In 1806 an automatic method for sprinkling water over a fire appeared. The idea was simplicity itself: a network of water mains, with taps controlled by cords, which burnt through and turned on the water. William Congreve patented, three years later, a sprinkler which was an improvement, in that it indicated the position of the fire in a building by dropping one of a number of weights. But string is not to be relied upon. It may "perish" and break when no fire is about, and any system of extinction depending on it might prove a double-edged weapon.

The nineteenth century produced hundreds of devices for alarming and extinguishing automatically. All depended upon the principle of the expansion or melting of metal in the increased temperature arising from a fire. At one time the circuit-closing thermometer was popular on account of its simplicity. "Its drawback," says Mr. Oatway, "is the smallness of its heat-collecting surface, its isolation, and, last and worst of all, its fixity of operation. In thermometer or fuse-alarm practice it is usual to place the detectors at intervals of about ten feet or so, so that a room of any size will contain a number. If a fire breaks out, the ceiling is blanketed with heat, and every detector feels its influence. Each is affected, but none can give the alarm until some one of the number absolutely reaches the set point or melts out. Having no means of varying the composition of the solder or shifting the wire, an actuating point must be selected which is high enough to give a good working margin over the maximum industrial or seasonal heat of the year; and thus it comes about that if the fire breaks out in winter, or when the room is at its lowest temperature, the amount of loss is considerably and quite unnecessarily increased. In a device set to fuse at 150° Fahrenheit, it will be clear to every one that the measure of the damage will depend upon the normal temperature of the room at the time of the outbreak. If the mercury is in the nineties, there is only some sixty degrees of a rise to wait for; whilst if it happens to be a winter's night, the alarm is held back for a rise of perhaps 120°. What chance is there in this case for a good stop?"
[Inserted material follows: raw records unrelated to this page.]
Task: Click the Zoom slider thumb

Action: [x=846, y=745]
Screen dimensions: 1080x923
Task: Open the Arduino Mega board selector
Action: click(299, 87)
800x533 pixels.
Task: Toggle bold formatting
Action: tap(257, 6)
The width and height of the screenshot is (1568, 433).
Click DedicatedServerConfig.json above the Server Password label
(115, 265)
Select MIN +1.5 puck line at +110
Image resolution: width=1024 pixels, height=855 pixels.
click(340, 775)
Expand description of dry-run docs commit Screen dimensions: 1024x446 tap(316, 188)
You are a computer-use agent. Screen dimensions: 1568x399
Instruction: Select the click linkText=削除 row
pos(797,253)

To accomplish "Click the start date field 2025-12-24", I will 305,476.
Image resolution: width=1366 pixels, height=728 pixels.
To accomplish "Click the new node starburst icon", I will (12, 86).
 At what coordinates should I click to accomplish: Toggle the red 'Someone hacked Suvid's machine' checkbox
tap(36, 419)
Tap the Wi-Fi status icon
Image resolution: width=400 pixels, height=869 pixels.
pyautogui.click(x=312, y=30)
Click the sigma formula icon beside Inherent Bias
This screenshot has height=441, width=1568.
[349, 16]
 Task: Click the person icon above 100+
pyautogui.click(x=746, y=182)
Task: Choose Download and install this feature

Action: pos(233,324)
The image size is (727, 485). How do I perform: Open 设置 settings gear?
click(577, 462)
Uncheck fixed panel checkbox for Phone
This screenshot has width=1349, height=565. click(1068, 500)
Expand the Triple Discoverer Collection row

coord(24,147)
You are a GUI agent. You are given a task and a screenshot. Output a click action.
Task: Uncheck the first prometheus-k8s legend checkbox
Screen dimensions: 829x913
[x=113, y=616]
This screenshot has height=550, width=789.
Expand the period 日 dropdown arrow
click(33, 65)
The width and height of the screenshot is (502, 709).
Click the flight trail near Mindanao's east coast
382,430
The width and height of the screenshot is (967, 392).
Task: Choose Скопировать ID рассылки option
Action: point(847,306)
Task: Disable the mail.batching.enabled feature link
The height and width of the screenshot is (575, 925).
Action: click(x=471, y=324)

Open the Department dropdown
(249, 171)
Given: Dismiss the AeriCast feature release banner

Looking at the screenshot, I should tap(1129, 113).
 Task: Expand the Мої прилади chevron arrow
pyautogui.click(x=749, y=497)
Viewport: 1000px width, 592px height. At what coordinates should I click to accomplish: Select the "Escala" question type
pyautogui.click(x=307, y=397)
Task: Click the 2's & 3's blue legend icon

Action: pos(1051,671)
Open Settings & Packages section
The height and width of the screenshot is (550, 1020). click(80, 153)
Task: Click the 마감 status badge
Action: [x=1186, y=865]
Mr. Oatway has examined the fuses under different conditions, and his conclusions are drawn from practical tests. Great intelligence will not be required to appreciate the force of his arguments. Inasmuch as the rise of temperature caused by a fire is relative, during the early stages at least, to the general heat of the atmosphere, it becomes obvious that an automatic fire-alarm should be one which will keep parallel, as it were, with fluctuations of natural heat. Thus, if the "danger rise" be fixed at 100°, the alarm should be given on a cold night as certainly as at midday in summer. It was the failure of early patterns in this respect that led to their being discredited by the fire-brigade authorities.

The writer already quoted has laid down the functions of a perfect alarm:—

(a) To detect the fire at a uniformly early period, under all atmospheric and industrial conditions.

(b) To give the alarm upon the premises, and simultaneously to the brigade, by a definite and unmistakable message.

(c) To facilitate the work of extinction by indicating the position of the outbreak in the building attacked.